Here’s the problem: what happens when a global pandemic comes out of nowhere and totally disrupts everything we had accepted to be normal? What happens when the most unexpected candidates become leaders of the world's most powerful countries? What happens when the supply chain just stops supplying? Taylorism, suddenly, doesn’t work very well.
The Taylorist philosophy can be applied to spirituality too. It's easy to believe that, with the perfect calibration of our morning routine, God will speak life changing words to us every day without fail. We're easily convinced that if we can just find the right people at the right time and in the right place we can have community in a convenient way that requires very little life change. Evangelization becomes a matter of finding the most effective method that leads to conversion almost every time.
How wonderful would it be if the spiritual life was just a matter of calibration!
So what happens in a world where people expect things to work in a certain way and they are continually frustrated?
Well… everyone kinda loses it.
In other words, we get the 21st century.
How do we respond to a world that’s moved from being complicated to complex? Where any attempt to solve a big problem results in the inadvertent creation of a thousand new problems? This is where Mark Sayers proposes that the only solution is people who have become “non-anxious presences.”
The term “non-anxious presence” originally comes from the book “Failure of Nerve” by Edwin Friedman (another excellent work). Friedman, like Sayers, believes that the only solution to the emotional climate of anxiety in our culture is people who are well-differentiated enough to maintain their sense of self amidst chaos. Unlike Friedman though, Sayers believes that the only way to cultivate this kind of differentiation is to draw on the presence of God.
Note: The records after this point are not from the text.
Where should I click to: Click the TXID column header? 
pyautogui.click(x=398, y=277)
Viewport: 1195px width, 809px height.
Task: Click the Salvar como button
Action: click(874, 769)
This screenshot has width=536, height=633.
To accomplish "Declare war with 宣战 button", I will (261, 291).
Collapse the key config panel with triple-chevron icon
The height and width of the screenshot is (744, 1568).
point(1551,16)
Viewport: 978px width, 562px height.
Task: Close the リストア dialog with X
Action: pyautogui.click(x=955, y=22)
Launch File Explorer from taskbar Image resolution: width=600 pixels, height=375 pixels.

Only people who are deeply formed by and connected to God’s presence can stand in the midst of chaos and be solid enough that others can orient and stabilize themselves around that person.
This cuts against the grain of how we are formed to respond to our complex environment. We live in a culture that believes that we can build utopia without God. Even in the Church, leaders can be tempted to run their ministries in a way that relies more on human cleverness and technique than on a rootedness in the presence of God. Without this rootedness, we’ll try to live into the Theology of Taylorism and find ourselves constantly knocked off course.
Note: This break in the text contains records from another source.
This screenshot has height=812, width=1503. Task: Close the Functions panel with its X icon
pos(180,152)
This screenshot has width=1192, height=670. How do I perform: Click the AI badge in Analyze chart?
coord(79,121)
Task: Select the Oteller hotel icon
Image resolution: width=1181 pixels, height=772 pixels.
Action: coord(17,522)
This kind of person is desperately needed in our world today. A friend of mine wisely summed up our cultural moment saying “everyone is trying to sell you your own outrage.” Only people who have become a “non-anxious presence” through a rootedness in the peace of Christ Jesus can cut through the age of anger, not just to affect social change, but also to be healthy in the midst of widespread upheaval. Only this kind of person can move past the Taylorist obsession with calibration and respond to chaos with peace.